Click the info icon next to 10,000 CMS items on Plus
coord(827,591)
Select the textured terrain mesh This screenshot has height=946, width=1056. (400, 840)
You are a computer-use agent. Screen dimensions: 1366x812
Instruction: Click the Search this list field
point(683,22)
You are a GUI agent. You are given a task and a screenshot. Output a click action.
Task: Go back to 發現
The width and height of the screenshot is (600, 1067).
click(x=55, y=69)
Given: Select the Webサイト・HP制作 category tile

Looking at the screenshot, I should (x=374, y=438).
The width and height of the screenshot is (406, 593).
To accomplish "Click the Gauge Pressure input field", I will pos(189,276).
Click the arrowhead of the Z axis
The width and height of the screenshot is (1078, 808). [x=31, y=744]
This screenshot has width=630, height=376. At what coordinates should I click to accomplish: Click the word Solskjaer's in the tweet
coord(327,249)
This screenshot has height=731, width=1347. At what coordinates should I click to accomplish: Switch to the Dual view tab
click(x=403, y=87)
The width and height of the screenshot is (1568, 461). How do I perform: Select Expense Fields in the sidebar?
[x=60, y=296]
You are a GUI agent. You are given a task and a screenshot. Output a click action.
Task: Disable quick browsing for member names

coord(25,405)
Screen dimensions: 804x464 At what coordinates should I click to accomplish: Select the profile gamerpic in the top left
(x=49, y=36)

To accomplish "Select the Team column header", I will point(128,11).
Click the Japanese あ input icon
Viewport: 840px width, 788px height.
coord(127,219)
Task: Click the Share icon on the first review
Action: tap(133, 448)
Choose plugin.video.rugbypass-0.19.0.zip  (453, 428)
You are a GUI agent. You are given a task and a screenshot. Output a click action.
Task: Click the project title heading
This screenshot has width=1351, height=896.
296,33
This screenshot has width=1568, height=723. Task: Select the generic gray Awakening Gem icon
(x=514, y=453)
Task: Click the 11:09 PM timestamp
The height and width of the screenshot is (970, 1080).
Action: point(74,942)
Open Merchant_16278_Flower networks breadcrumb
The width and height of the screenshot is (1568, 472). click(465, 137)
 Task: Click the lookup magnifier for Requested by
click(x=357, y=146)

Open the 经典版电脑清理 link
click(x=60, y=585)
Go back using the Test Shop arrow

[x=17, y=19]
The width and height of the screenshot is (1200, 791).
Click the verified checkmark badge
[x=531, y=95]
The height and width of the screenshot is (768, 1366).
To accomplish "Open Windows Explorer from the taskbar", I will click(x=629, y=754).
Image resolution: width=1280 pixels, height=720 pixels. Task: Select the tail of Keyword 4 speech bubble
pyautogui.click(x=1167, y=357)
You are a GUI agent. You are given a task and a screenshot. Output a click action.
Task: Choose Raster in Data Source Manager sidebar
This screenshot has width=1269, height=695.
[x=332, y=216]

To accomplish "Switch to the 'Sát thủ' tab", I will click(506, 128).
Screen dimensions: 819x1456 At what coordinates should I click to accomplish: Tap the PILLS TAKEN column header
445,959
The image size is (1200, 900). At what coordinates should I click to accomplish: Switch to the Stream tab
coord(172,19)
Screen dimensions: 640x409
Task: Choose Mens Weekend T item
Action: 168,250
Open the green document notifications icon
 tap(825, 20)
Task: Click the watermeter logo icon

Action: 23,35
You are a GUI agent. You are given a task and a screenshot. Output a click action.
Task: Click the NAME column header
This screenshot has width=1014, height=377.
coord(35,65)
+--
Within the listing above, the lines holding "will" should be counted. Give only the number.

4